Fig. 1: Genome organization of SARS-CoV-2, purification of MPro^D48Y/ΔP168 dimer and autoprocessing of ⁽⁻¹⁰²⁾MPro^D48Y/ΔP168-GP-6H precursor.

A The ~30 kb genome codes for the various proteins in at least 12 open reading frames (ORFs). Two major polyproteins (pp) are encoded in ORFs, 1a (nsp1-nsp10) and 1ab (nsp11-nsp16), the processed proteins of which make up the replication/transcription complex. pp1ab is synthesized via a translation frameshifting (denoted FS) mechanism.

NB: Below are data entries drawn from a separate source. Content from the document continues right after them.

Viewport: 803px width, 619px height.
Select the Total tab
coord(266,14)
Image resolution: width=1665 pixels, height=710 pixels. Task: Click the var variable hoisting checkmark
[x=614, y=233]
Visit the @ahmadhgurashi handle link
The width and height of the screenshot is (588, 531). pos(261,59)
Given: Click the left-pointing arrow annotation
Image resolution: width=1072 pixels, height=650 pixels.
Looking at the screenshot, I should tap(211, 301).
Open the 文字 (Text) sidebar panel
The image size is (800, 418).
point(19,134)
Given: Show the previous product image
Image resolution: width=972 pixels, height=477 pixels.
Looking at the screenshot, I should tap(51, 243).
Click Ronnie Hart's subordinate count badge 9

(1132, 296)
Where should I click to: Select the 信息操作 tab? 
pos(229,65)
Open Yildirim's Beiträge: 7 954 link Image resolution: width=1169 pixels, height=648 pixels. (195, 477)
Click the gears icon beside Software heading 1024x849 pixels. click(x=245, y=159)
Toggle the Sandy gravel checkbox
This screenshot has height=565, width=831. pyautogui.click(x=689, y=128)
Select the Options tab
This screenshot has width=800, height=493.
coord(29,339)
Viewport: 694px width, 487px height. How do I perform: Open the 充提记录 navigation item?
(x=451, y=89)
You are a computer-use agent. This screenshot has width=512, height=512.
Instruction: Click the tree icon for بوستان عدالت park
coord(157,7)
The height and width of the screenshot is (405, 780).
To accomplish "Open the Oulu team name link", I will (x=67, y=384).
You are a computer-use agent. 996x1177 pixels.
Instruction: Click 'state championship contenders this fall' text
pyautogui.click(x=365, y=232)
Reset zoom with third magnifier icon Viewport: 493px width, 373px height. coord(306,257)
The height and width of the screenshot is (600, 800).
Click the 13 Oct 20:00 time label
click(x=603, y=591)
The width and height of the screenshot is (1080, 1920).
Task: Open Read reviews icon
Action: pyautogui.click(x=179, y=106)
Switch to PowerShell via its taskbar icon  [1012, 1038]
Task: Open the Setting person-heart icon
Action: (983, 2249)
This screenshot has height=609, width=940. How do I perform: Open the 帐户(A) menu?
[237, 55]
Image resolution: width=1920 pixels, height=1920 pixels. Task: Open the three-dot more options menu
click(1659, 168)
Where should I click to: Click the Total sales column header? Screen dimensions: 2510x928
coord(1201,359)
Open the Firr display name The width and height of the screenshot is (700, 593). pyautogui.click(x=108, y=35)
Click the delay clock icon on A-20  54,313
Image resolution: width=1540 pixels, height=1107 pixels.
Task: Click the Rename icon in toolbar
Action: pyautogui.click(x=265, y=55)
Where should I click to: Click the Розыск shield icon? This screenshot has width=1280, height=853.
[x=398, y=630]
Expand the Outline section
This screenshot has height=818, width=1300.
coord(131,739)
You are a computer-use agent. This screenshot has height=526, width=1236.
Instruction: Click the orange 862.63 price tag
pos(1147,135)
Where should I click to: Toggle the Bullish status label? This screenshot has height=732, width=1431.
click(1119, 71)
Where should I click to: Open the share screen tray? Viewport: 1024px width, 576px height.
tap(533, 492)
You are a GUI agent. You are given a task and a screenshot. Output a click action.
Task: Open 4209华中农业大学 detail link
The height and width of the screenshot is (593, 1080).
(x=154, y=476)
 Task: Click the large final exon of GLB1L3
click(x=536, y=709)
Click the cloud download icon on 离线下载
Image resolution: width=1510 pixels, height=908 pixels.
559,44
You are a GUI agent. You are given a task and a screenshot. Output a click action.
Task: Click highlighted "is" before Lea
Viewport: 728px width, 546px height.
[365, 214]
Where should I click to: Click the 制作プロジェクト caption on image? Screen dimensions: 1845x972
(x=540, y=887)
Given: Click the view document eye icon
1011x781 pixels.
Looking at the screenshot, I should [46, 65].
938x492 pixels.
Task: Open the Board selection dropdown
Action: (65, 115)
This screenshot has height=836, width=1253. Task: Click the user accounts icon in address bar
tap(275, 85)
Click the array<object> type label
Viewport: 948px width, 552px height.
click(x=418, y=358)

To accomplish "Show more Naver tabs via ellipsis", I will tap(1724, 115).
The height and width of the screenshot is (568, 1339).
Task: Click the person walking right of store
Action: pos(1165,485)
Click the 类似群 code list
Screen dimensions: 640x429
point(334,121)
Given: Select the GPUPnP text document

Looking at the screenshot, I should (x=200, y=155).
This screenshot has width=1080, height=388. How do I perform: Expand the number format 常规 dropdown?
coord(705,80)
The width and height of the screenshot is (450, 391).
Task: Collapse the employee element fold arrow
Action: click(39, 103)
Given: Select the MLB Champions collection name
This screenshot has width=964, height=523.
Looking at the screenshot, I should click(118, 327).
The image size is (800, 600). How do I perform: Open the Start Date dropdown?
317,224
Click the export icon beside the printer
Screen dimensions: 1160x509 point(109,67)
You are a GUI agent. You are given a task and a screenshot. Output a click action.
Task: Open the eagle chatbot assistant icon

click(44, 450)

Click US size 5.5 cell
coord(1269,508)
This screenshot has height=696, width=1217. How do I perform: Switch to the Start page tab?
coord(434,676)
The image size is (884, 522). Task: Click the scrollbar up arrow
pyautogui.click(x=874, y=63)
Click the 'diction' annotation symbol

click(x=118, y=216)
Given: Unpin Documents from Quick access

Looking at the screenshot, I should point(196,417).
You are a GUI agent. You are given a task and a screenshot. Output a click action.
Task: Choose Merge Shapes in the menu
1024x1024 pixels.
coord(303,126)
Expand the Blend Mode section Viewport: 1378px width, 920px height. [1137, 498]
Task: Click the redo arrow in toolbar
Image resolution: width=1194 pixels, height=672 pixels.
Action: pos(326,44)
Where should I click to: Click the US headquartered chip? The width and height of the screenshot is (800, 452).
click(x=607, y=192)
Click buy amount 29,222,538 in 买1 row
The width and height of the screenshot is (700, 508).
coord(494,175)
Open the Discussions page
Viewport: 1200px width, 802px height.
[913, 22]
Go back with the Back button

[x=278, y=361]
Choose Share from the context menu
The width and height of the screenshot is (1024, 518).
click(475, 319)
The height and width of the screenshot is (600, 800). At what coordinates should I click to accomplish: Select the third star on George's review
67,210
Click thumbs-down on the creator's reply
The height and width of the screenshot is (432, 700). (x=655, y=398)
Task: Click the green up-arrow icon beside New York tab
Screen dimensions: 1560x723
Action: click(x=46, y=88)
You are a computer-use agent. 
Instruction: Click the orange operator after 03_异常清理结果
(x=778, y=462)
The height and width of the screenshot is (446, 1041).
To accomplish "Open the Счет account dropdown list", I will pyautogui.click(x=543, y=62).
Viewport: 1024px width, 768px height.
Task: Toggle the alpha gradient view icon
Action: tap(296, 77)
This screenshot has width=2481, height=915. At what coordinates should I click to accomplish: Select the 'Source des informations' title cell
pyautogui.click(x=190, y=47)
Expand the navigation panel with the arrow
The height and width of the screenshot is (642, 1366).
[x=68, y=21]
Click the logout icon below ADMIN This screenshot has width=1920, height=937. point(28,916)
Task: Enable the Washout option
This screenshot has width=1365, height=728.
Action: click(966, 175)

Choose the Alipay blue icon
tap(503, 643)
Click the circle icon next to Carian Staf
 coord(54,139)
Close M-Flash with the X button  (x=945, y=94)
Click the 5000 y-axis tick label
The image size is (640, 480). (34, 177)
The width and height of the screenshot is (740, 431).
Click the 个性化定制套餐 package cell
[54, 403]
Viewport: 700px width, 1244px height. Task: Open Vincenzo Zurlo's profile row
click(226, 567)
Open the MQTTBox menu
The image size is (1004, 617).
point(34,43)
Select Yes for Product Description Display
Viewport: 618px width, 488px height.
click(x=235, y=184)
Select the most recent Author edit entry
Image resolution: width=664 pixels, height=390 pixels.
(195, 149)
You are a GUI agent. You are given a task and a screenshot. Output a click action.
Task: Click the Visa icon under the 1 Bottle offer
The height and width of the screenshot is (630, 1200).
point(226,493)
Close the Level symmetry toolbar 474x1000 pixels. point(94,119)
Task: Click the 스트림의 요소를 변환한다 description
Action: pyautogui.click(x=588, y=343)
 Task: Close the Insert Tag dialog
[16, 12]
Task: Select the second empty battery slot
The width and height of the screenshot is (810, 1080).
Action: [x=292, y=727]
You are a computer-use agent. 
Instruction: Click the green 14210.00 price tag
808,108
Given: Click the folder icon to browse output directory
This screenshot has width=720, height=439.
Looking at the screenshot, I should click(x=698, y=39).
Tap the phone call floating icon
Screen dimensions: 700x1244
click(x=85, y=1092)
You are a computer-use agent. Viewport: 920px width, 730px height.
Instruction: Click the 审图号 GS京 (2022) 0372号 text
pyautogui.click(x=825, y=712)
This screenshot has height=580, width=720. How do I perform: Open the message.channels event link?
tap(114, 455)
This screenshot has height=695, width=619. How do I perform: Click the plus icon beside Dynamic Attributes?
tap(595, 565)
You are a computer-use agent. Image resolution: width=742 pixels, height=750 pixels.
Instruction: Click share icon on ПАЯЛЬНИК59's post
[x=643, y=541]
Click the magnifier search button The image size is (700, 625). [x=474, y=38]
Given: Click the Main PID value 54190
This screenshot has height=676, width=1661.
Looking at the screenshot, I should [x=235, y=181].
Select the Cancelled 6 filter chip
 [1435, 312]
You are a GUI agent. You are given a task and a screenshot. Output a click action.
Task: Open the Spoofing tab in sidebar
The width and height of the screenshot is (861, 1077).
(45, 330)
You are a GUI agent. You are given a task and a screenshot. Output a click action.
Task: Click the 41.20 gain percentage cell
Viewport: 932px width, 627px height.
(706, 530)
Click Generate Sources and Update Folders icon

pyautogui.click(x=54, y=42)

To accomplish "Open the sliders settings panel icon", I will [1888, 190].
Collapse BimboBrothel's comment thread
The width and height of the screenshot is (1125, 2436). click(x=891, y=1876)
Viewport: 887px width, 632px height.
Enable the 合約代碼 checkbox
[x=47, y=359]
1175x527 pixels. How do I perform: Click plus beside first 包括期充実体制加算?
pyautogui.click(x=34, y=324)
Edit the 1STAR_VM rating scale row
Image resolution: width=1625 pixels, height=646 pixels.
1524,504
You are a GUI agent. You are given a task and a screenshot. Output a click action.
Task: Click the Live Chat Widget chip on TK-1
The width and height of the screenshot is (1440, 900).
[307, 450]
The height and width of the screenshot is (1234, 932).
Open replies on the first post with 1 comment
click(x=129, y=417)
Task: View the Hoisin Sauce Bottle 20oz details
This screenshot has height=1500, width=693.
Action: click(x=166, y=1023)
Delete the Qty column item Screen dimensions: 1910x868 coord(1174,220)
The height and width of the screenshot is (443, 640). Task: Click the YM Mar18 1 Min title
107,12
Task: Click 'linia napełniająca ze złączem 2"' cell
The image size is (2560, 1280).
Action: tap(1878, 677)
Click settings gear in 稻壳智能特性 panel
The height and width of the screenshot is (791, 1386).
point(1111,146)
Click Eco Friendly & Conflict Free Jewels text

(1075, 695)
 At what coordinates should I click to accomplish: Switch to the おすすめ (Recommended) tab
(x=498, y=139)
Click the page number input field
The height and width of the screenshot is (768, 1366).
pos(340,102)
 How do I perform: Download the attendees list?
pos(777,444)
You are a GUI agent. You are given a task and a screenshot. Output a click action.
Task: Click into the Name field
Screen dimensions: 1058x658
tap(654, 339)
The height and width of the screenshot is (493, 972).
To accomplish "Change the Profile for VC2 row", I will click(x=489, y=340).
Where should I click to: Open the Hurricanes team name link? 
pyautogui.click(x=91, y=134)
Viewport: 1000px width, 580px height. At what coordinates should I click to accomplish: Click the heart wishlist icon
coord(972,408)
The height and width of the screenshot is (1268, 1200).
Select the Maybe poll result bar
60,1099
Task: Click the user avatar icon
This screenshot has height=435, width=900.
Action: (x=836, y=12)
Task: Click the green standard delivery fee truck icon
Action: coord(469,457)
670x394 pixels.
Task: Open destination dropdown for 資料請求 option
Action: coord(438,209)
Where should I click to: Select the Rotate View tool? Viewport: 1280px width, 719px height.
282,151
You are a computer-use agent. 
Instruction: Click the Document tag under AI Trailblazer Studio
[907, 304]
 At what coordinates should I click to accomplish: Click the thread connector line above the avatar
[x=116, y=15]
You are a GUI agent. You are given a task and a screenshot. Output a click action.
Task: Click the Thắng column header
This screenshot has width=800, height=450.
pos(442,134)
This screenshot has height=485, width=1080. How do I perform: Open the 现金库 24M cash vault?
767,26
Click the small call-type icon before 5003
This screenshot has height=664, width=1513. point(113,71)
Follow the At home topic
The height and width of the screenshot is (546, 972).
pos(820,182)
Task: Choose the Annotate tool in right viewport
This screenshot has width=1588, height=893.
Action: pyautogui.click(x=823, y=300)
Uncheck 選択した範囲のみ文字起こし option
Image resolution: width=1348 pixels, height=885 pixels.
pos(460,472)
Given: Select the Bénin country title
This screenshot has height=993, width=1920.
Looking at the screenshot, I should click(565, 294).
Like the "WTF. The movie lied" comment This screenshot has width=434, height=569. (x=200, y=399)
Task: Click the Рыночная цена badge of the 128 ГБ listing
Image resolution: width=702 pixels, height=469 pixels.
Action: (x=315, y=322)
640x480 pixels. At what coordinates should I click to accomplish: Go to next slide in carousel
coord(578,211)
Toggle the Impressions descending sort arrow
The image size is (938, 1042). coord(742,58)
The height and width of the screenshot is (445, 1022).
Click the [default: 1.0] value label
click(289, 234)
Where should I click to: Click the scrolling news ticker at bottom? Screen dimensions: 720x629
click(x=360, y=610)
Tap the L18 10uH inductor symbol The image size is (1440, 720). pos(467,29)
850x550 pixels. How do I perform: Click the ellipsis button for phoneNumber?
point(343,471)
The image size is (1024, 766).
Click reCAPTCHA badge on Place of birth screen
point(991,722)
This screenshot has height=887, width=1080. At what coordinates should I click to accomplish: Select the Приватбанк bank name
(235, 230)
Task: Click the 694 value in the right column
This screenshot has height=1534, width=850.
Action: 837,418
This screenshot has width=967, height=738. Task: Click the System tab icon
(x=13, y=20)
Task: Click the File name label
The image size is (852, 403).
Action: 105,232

The two virally encoded proteases PLPro (papain-like, black) and 3C-like main protease (MPro, red) are responsible for processing pp1a and pp1ab. In the precursor form, MPro is suggested to be anchored on either side with membrane-spanning helices (white bars) within nsp4 and nsp6. MPro is responsible for its own release (termed autoprocessing) and cleavage of the rest of the sites between nsp4 and nsp16. B Expression of MPro^D48Y/ΔP168-GP-6H. Uninduced (lane 1). Distribution of MPro^D48Y/ΔP168-GP-6H in the soluble (lane 2) and insoluble (lane 3) fractions quantified by subjecting cells (25 ml) to lysis followed by fractionation of the soluble and insoluble fractions and small-scale nickel-affinity chromatography (see “Methods” section for details). C Purified MPro^D48Y/ΔP168 dimer. D N-terminal autoprocessing of ⁽⁻¹⁰²⁾MPro^D48Y/ΔP168-GP-6H precursor (46.5 kDa) in E. coli results in MPro ^D48Y/ΔP168-GP-6H (34.7 kDa) and 11.8 kDa products. Only the 34.7 kDa product is retained in the column because of the 6H tag being at the C-terminus. The appearance of the 11.8 kDa upon cleavage was verified in an earlier work using a similar precursor construct (see Fig. 3a, c in ref. ⁶). Cells (12 ml) were harvested at the indicated time points, and equal volumes of the bound fractions following nickel-affinity chromatography (NAC) were analyzed by SDS-PAGE. Proteins were subjected to SDS-PAGE on 4–20% gradient gels. M denotes protein standards in kDa.